Task instructions: Only the lines from the one containing "Task: Open the Download link on Rails site" through the end of the listing are to be repeated, exactly and without pictures.

Task material:
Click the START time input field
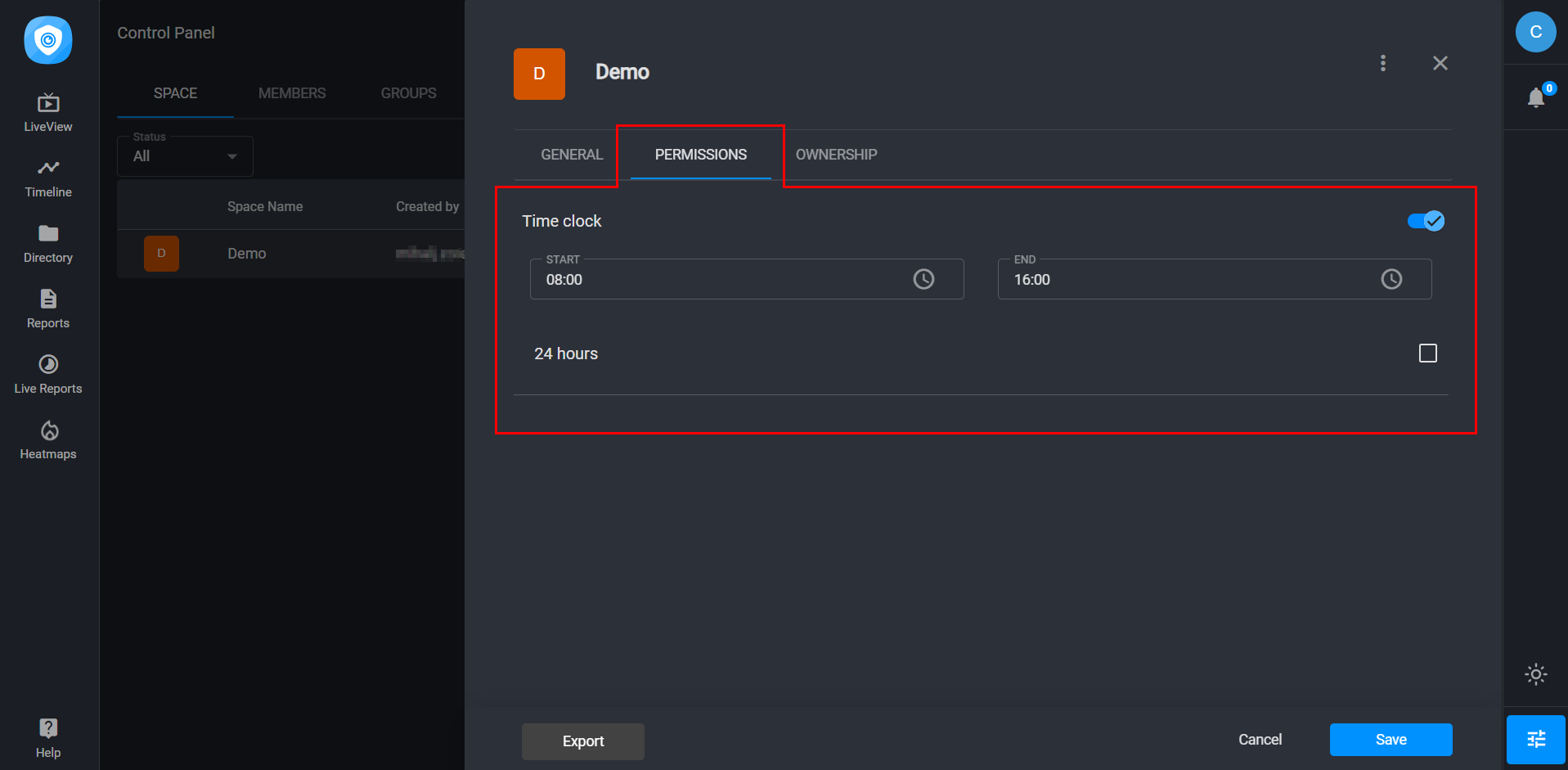Image resolution: width=1568 pixels, height=770 pixels. click(x=720, y=279)

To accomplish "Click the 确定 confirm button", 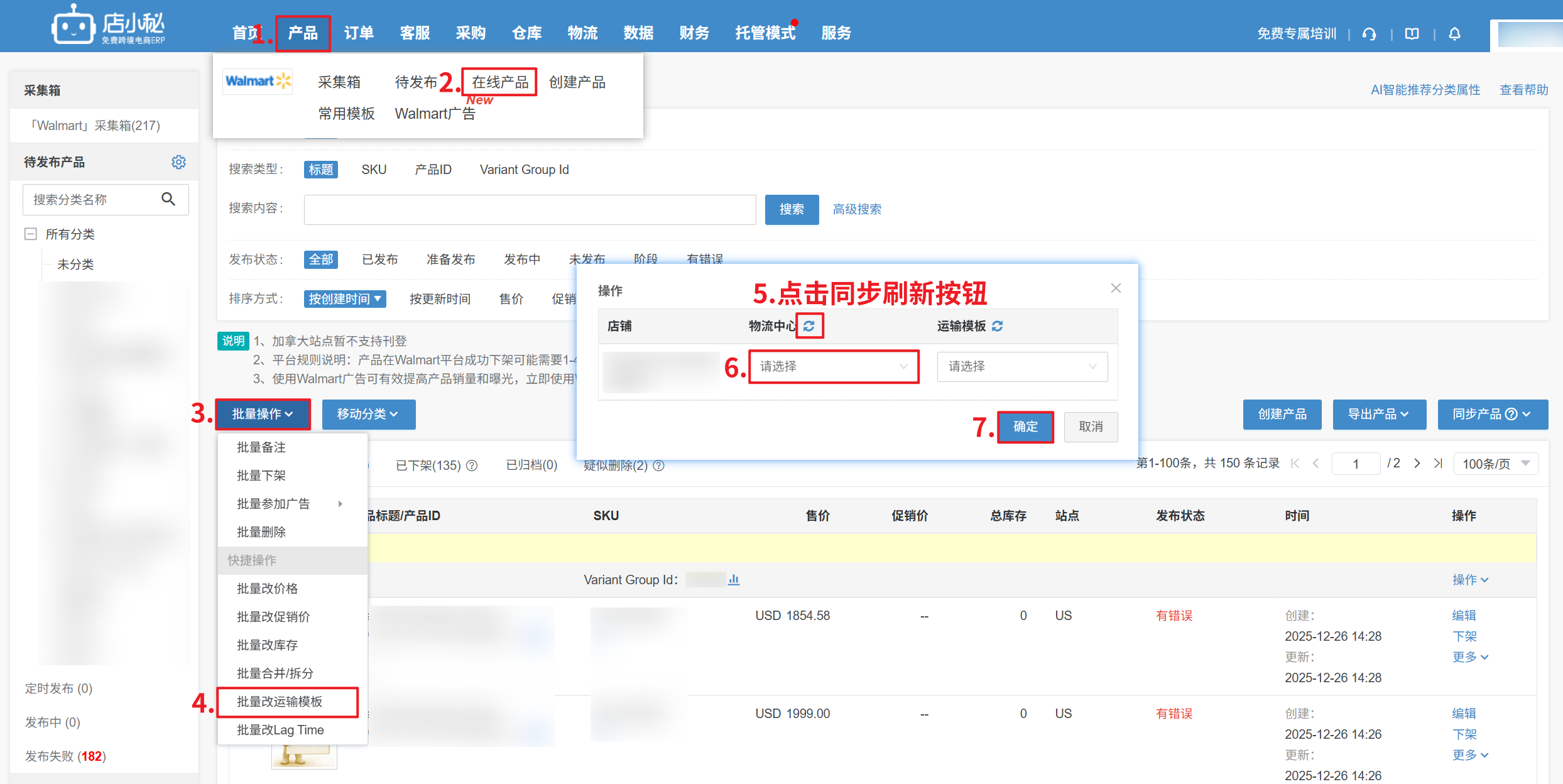I will click(x=1025, y=427).
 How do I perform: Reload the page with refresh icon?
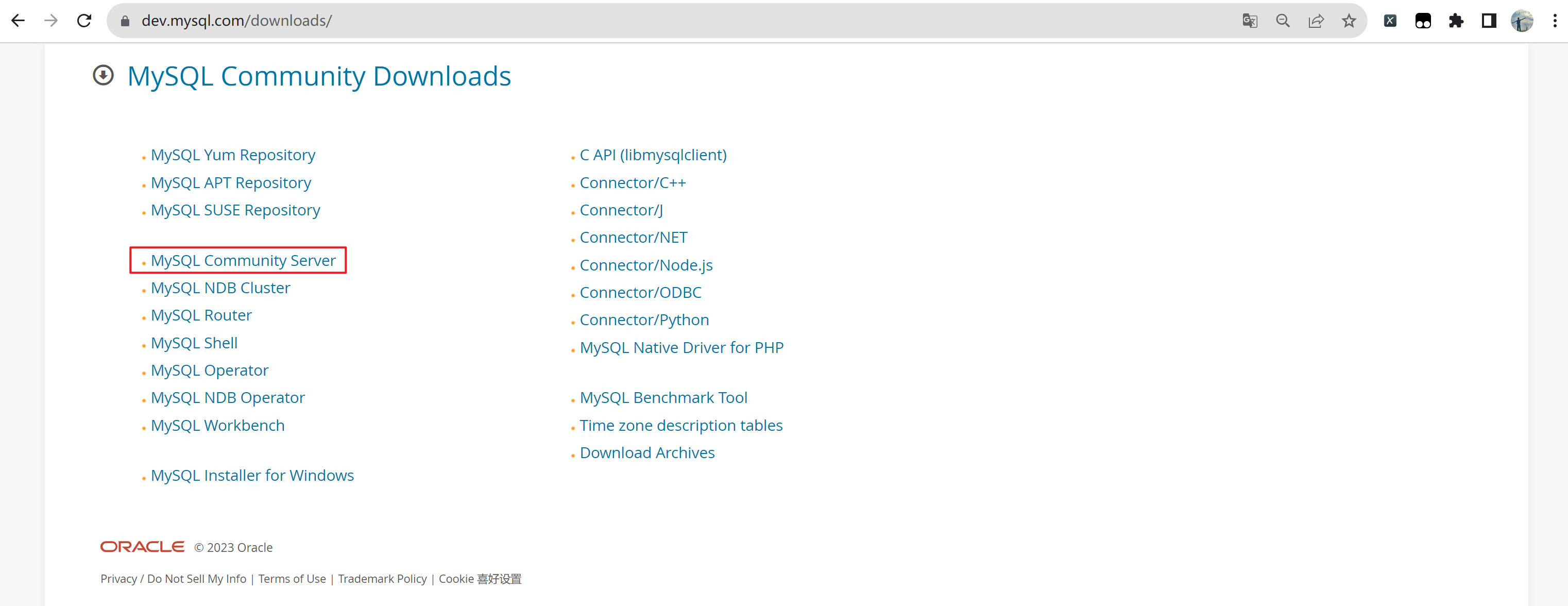pos(84,21)
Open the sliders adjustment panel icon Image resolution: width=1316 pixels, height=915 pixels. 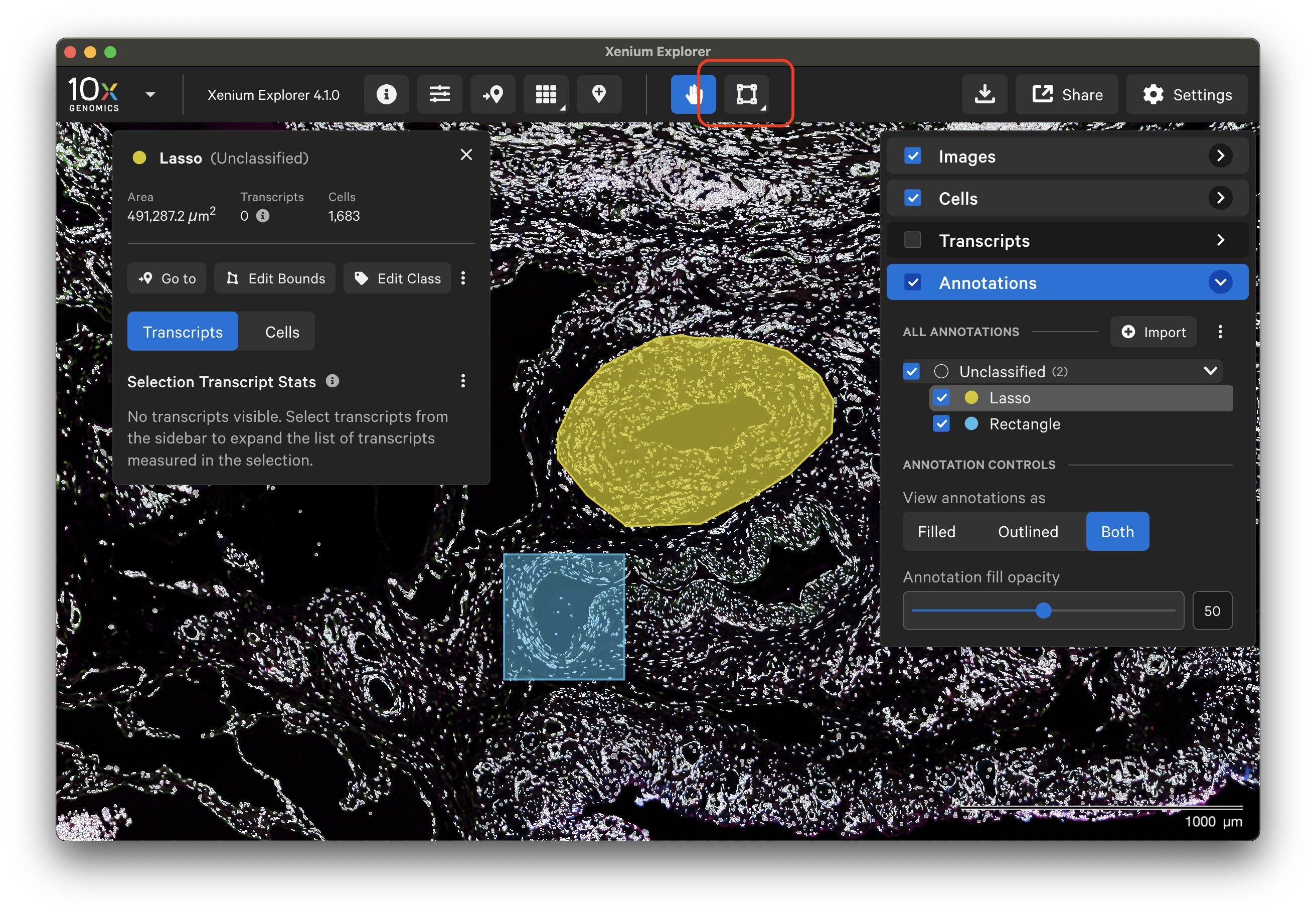440,95
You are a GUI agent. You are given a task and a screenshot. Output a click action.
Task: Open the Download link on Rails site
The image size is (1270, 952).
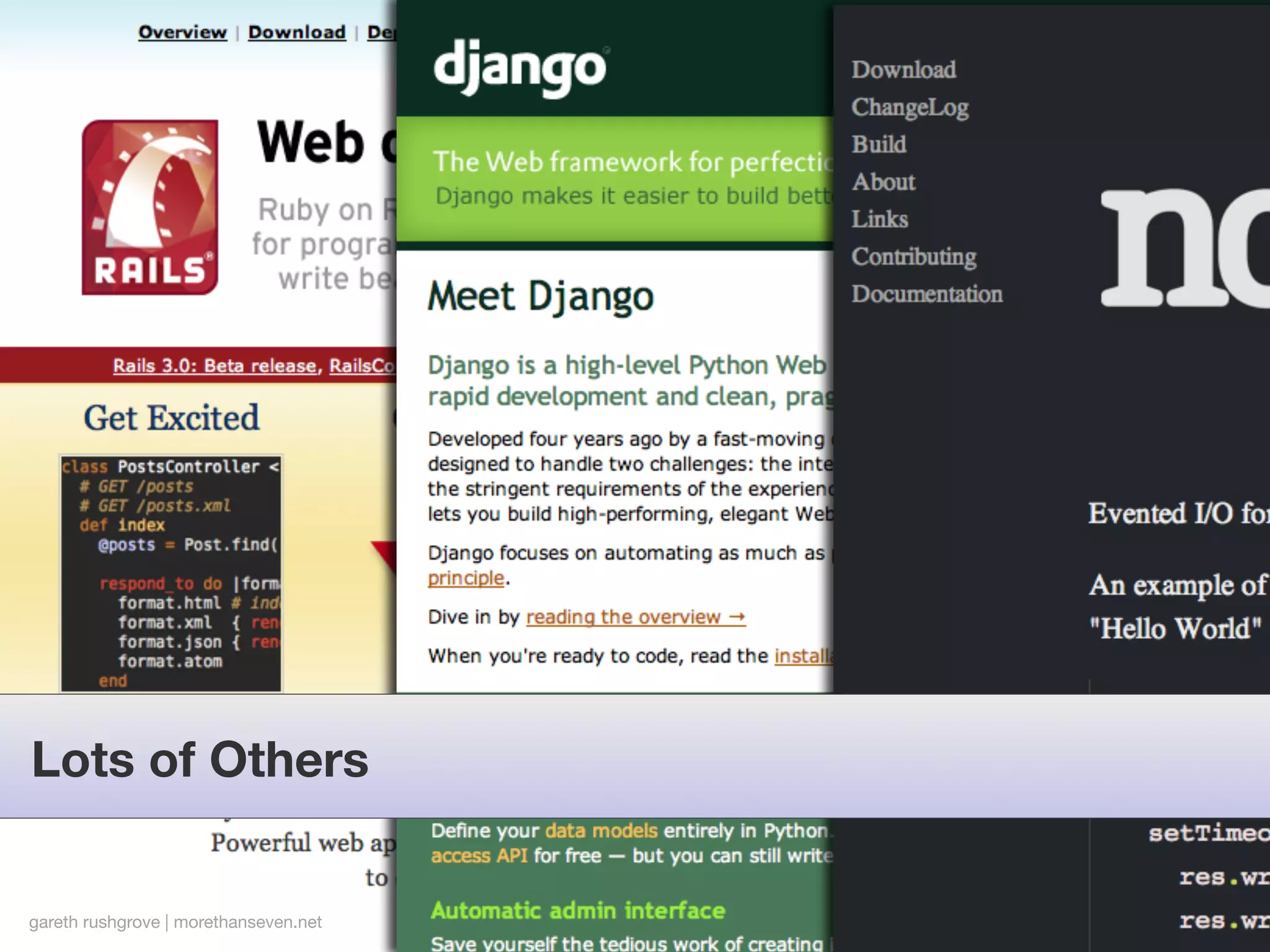(297, 32)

Output of the task:
Task: Open the Download link on Rails site
The image size is (1270, 952).
(297, 32)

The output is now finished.